==== Selected extract

Glimpses of the Tour de France

So I said to my wife Janet the other day, ” Well dear, guess what time it is?” She said, ” What time is it, dear?” I said, “Its Tour de France time!!!” Her response was “Ugh” because she knows that for the next three weeks, I will be in the basement at night watching the recap coverage of the day’s stages on TV. Nothing like Phil Liggett and Paul Sherwen in their coverage backed up by Bob Roll and Christian van de Velde. Phil Liggett has some classic commentary like, ” He is digging into his suitcase of courage.” or ” The Heads of State are all assembling at the front.” I laugh when I hear him say,” He is riding like a scalded cat.” Or perhaps his classic,” He is wearing the mask of pain” His foil, Paul Sherwen, was actually a Tour de France rider who keeps the affable Liggett grounded when he says, ” Yes, sadly Phil, you never rode the Tour.” I love the hilarious banter between these two very knowledgeable Brits.

I have never been to the Tour but it is definitely on my bucket list. I would love to take in the pageantry and scenery of the French countryside and to see some of the iconic climbs of the Tour through the Alps and the Pyrenees.

But I have had some brushes with the Tour which included a wonderful experience a few years ago riding with our 3 time Tour champ, Greg LeMond.

Thanks to my friend Scott Weiner, I had this opportunity for two weekends in separate years, and when you get to spend that kind of time with a guy, you get to ask great questions about the Tour and get some amazing answers from a truly interesting person. You can still see glimpses of his strength when he cranks up those massive thighs on the flat or when he takes pictures with his hands off the bars for miles. A riding talent to say the least and a very friendly and approachable champion.

Riding in the Netherlands a number of years ago, I got to see up close and personal, the fervor of the Dutch people for cycling. The world seemed to stand still as all the shop owners, businessmen and women, children, and travelers all stopped to see the stages on Eurovision wherever they could. All the chatter in the cafe’s was about the Tour. I was there during the event and rode some of the classic roads of the Amstel Gold Race- the premier road race in the Netherlands. People constantly talked to me about my thoughts on the Tour and showed their visible excitement for what is like the Super Bowl of sports in Europe.

But I also have an interesting local connection to the Tour who is a most interesting guy. Jean Marc Chatellier owns an excellent French bakery in Millvale, Pa. He and I always talk about the Tour at this time of the year and I find that I frequent his bakery not only for his absolutely delicious pastries, but to spend the time talking to him all about the Tour. I like his takes on the controversies, the French riders, the Americans, the UCI and the Tour organizers. If you get the chance, go visit Jean Marc and take the time to watch this video. https://www.youtube.com/watch?v=7NZ4E_6NVQw&sns=em

I know that a lot of cyclists and people in general have lost interest in the Tour because of all of the doping scandals. In this edition, the controversy has been all about the Cavendish/Sagan crash and the ultimate expulsion of the reigning world champion from the event. But aside from all the madness, the Tour remains one of the most revered sporting events in the world. It puts the beauty of France on display every year and personally, I love watching all of the action. Janet eventually comes to watch especially when NBC shows the beautiful mountains and French countryside. She wears her” mask of pain” most times as she was not a bike racer, but knows how much I enjoy the tactics, and the history of this truly remarkable event. It is a lot more than guys just riding their bikes around France.

========
==== Data for the task

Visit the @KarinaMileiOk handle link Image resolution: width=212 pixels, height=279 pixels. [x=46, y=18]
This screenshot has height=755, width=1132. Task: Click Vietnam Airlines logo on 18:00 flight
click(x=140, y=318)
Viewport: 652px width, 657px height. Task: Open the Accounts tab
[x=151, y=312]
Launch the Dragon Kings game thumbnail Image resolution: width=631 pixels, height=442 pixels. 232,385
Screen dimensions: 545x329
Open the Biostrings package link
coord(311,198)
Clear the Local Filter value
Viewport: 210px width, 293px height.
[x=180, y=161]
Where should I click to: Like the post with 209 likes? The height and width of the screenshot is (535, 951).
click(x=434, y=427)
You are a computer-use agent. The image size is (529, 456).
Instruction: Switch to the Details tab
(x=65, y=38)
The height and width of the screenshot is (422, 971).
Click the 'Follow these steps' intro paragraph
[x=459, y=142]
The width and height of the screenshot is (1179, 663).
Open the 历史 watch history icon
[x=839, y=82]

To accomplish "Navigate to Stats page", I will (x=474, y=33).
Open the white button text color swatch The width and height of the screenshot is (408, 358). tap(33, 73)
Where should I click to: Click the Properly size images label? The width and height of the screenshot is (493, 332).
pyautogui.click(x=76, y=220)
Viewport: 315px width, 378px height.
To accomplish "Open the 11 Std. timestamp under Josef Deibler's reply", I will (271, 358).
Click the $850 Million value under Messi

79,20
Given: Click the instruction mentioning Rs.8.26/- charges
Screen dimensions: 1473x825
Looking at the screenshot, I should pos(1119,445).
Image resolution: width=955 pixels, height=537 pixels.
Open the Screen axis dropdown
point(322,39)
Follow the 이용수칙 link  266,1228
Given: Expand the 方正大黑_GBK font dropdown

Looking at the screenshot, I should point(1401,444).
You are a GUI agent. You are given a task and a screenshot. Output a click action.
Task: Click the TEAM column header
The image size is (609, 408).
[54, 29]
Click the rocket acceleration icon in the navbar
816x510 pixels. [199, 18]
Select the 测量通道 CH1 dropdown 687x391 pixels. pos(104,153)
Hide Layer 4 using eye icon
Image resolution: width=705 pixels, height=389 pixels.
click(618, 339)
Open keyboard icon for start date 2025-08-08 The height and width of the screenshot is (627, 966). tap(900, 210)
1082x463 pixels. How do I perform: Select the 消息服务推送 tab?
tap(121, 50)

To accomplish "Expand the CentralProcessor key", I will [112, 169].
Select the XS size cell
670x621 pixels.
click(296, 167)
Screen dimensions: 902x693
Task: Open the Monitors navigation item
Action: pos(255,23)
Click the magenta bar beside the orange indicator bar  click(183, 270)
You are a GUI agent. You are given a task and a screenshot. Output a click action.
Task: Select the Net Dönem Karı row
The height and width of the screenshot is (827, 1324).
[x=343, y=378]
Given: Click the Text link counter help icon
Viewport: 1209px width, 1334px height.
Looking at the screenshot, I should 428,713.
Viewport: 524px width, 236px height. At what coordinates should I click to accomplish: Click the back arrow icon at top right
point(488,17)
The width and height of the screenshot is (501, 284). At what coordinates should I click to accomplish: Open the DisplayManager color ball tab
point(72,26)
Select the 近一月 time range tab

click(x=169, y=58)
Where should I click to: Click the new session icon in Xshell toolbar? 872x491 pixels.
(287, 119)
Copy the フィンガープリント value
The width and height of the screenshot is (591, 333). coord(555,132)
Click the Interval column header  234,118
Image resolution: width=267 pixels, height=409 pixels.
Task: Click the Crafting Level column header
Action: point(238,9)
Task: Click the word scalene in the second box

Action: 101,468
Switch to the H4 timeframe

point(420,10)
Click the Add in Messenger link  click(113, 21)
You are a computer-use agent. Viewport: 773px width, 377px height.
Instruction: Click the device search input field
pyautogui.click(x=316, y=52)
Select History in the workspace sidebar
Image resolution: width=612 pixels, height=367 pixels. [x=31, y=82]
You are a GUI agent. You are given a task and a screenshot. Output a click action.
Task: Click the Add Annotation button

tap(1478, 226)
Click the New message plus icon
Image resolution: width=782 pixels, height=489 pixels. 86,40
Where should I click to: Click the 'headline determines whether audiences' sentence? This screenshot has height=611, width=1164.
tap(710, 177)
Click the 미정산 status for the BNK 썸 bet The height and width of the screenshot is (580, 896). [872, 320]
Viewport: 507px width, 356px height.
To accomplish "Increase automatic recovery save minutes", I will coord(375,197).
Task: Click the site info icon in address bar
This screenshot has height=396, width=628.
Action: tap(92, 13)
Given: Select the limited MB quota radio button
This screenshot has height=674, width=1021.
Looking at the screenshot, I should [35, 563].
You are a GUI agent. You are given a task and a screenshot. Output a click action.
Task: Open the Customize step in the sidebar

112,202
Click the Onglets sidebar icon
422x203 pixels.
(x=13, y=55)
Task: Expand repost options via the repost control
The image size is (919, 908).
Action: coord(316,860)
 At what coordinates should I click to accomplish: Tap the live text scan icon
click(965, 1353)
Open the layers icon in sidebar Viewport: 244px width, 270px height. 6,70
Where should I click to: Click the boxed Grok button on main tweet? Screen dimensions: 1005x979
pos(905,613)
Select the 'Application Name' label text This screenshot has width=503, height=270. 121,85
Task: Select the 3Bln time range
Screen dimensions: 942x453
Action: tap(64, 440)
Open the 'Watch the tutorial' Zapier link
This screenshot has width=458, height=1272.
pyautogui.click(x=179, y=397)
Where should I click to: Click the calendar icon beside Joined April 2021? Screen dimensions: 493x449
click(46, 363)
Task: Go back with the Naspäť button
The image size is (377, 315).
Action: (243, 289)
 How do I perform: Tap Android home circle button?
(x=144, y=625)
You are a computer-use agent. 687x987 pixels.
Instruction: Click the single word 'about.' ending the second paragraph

========

== To be done ==
(1) Rewrite the stretch of the Tour de France post from "I have never" through "and the Pyrenees.", putting "wish list" in place of "bucket list".
(2) Copy the stretch of the listing from its first line through the line containing "[x=839, y=82]", keeping every line unchanged.

== Set of answers ==
(1)
I have never been to the Tour but it is definitely on my wish list. I would love to take in the pageantry and scenery of the French countryside and to see some of the iconic climbs of the Tour through the Alps and the Pyrenees.

(2)
Visit the @KarinaMileiOk handle link Image resolution: width=212 pixels, height=279 pixels. [x=46, y=18]
This screenshot has height=755, width=1132. Task: Click Vietnam Airlines logo on 18:00 flight
click(x=140, y=318)
Viewport: 652px width, 657px height. Task: Open the Accounts tab
[x=151, y=312]
Launch the Dragon Kings game thumbnail Image resolution: width=631 pixels, height=442 pixels. 232,385
Screen dimensions: 545x329
Open the Biostrings package link
coord(311,198)
Clear the Local Filter value
Viewport: 210px width, 293px height.
[x=180, y=161]
Where should I click to: Like the post with 209 likes? The height and width of the screenshot is (535, 951).
click(x=434, y=427)
You are a computer-use agent. The image size is (529, 456).
Instruction: Switch to the Details tab
(x=65, y=38)
The height and width of the screenshot is (422, 971).
Click the 'Follow these steps' intro paragraph
[x=459, y=142]
The width and height of the screenshot is (1179, 663).
Open the 历史 watch history icon
[x=839, y=82]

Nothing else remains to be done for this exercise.